La première étape est donc de s’efforcer de prendre du recul, de rester totalement libre et autonome, maître de soi. Il faut prendre le temps de s’interroger sur le sens à donner -point sur lequel les médecins généralement n’aident pas- car, il est raisonnable de ne pas considérer que c’est seulement le hasard et la faute à l’absence de chance. Il est très important aussi d’être attentif à ses émotions et de prendre acte de sa vulnérabilité.
 
Il est très important face à l’épreuve d’identifier les ressources les plus efficaces pour soi : sport, relaxation, méditation, vie sociale, jardin ? et de ne pas tout attendre des médecins et encore moins des médicaments. Très important d’avoir avec soi une ou plusieurs personnes qui seront de vrais confidents, soutiens, amis, de vrais accompagnants auprès de qui on peut faire part de ce que l’on vit sans retenue. Les patients disent souvent qu’à cette occasion, ils ont pu savoir qui sont leurs vrais amis...
 
Enfin, il est très important de préserver la qualité de la communication entre patient et entourage, ce qui suppose que l’information factuelle puisse circuler et qu’ils disposent des mêmes informations. Il est désastreux pour la vie de famille qu’une personne ait la notion que la maladie est incurable, tandis que l’autre fait tout pour guérir...
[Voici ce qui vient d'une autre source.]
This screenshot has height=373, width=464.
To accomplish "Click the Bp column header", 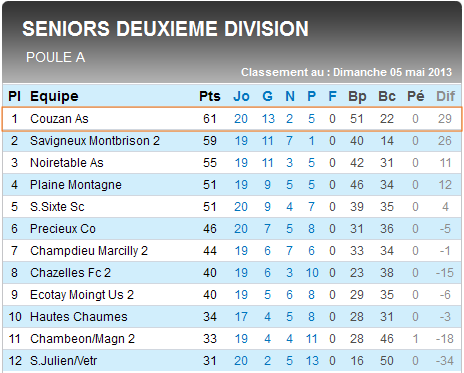I will [x=357, y=97].
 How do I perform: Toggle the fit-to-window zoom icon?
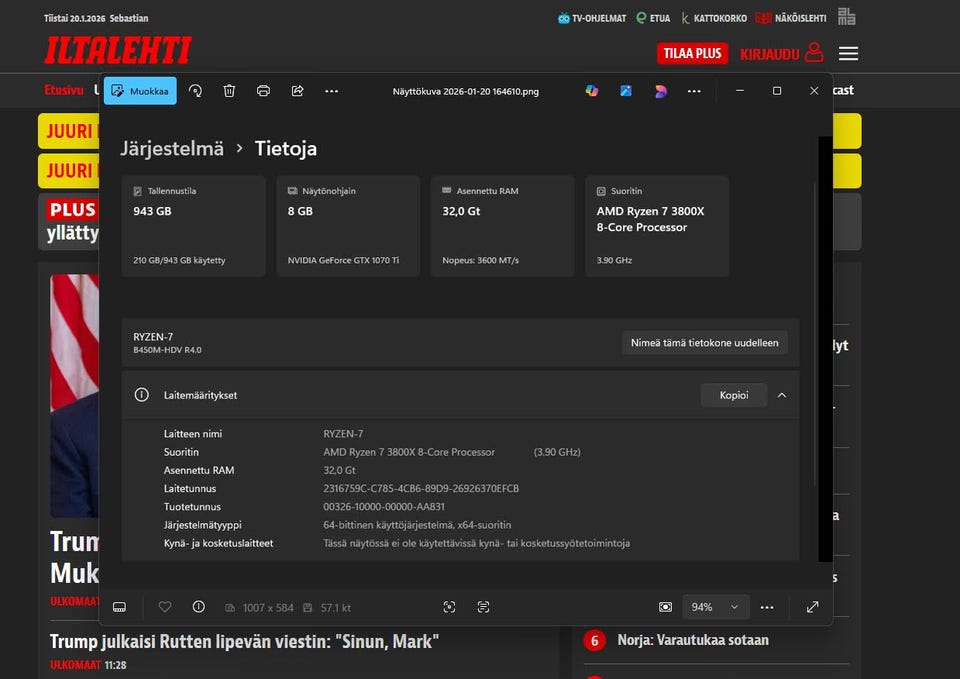coord(665,607)
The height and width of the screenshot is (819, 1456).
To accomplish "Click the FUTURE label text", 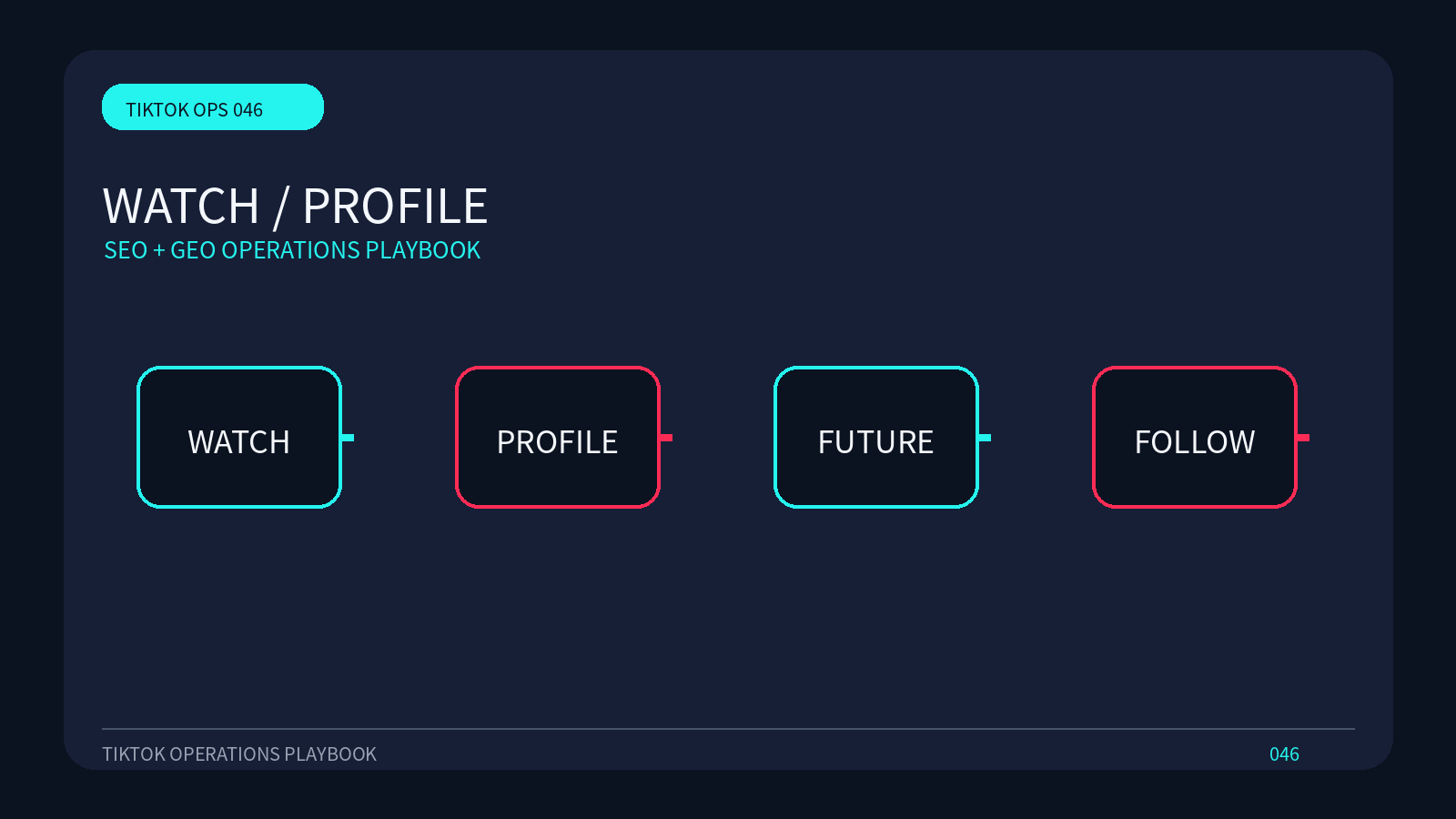I will 876,442.
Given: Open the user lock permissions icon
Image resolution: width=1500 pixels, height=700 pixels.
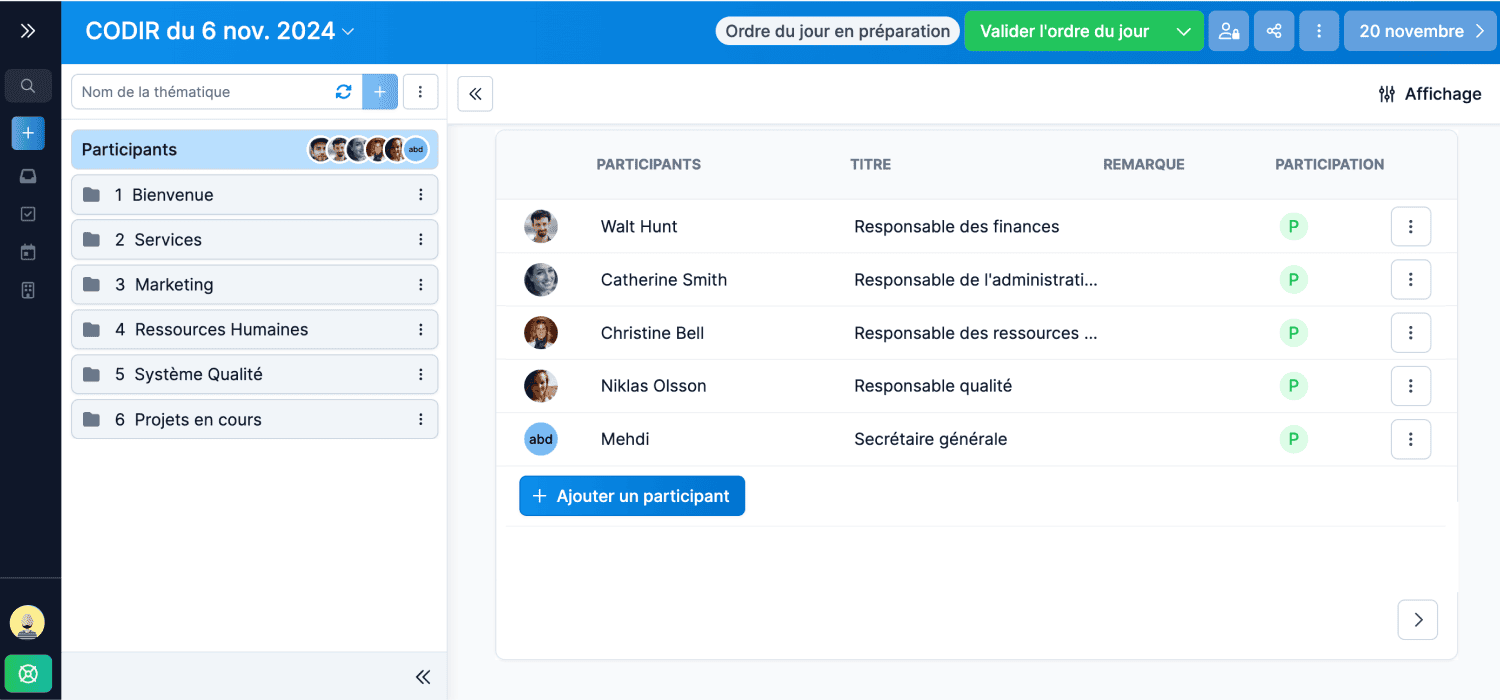Looking at the screenshot, I should pyautogui.click(x=1229, y=31).
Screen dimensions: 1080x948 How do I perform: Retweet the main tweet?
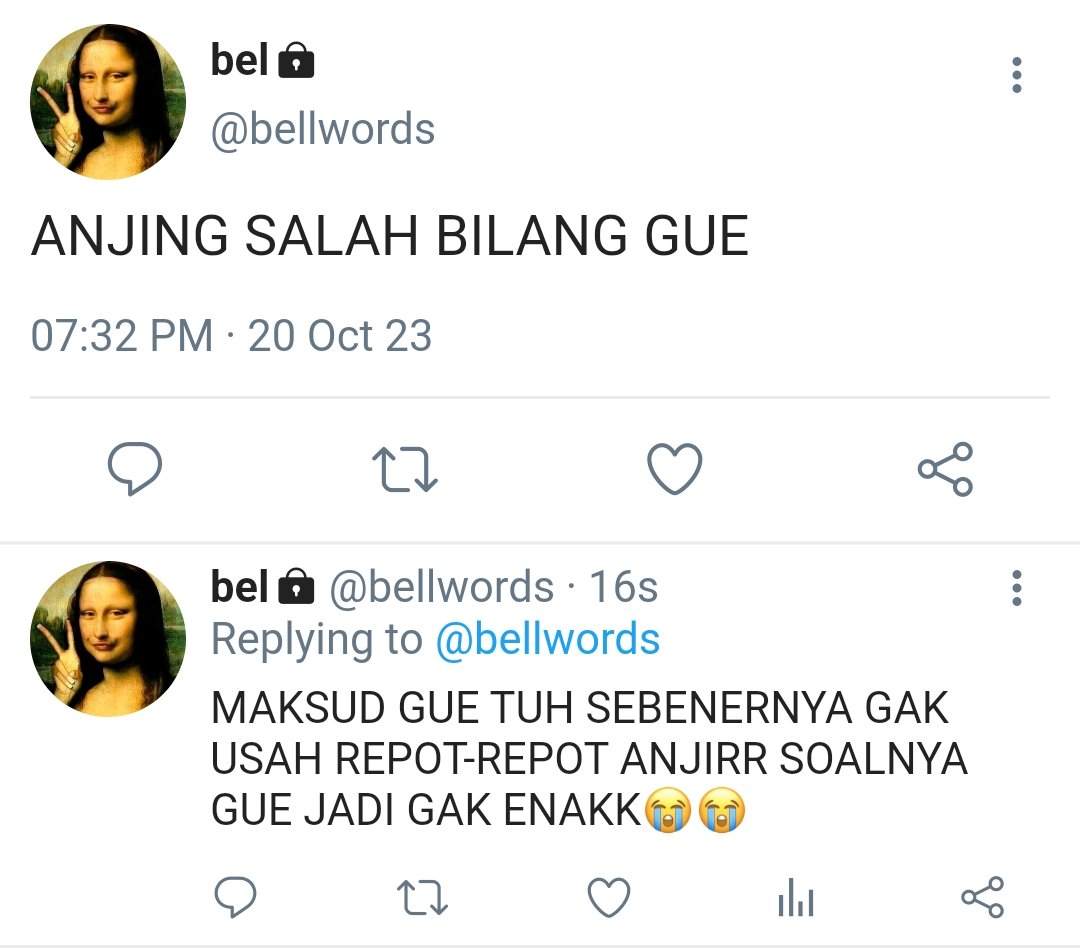(x=404, y=470)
Avez-vous vu des miracles improbables au cours de votre carrière, des cas désespérés en rémission?  
 
Je ne suis pas convaincu que l’espoir soit un très bon moteur même si, incontestablement certaines personnes dépriment et ont besoin d’être encouragées. L’espoir est très toxique en raison de son corollaire obligatoire qui est l’angoisse qu’il ne soit pas satisfait. Certaines personnes ont tout leur temps accaparé par ce couple espoir/angoisse et ne vivent plus. Par la suite, cela peut prendre la forme d’une angoisse de la rechute conduisant à ne pas vivre non plus sans maladie visible. Je préfère donc à l’espoir la notion de confiance dans la vie. Elle incite à considérer uniquement le présent. En considérant que tout ce qui doit être fait est entrepris. D’où l’enjeu essentiel d’être en confiance avec l’équipe médicale et soignante et donc de s’assurer que l’on est bien soigné au bon endroit pour soi. Dès lors, arrivera ce qui arrivera, au mieux du possible et il n’y a donc aucune raison d’anticiper mentalement.
 
Néanmoins, pour répondre à la question, oui, nous récupérons parfois des situations in extremis. Le père d’une patiente qui a passé deux mois en réanimation et est désormais en pleine forme en rémission, me parlait au quotidien d’ascenseur émotionnel pour décrire les hauts et les bas au gré des améliorations et aggravations.
 
Professeur Goldwasser, quel est votre parcours professionnel ?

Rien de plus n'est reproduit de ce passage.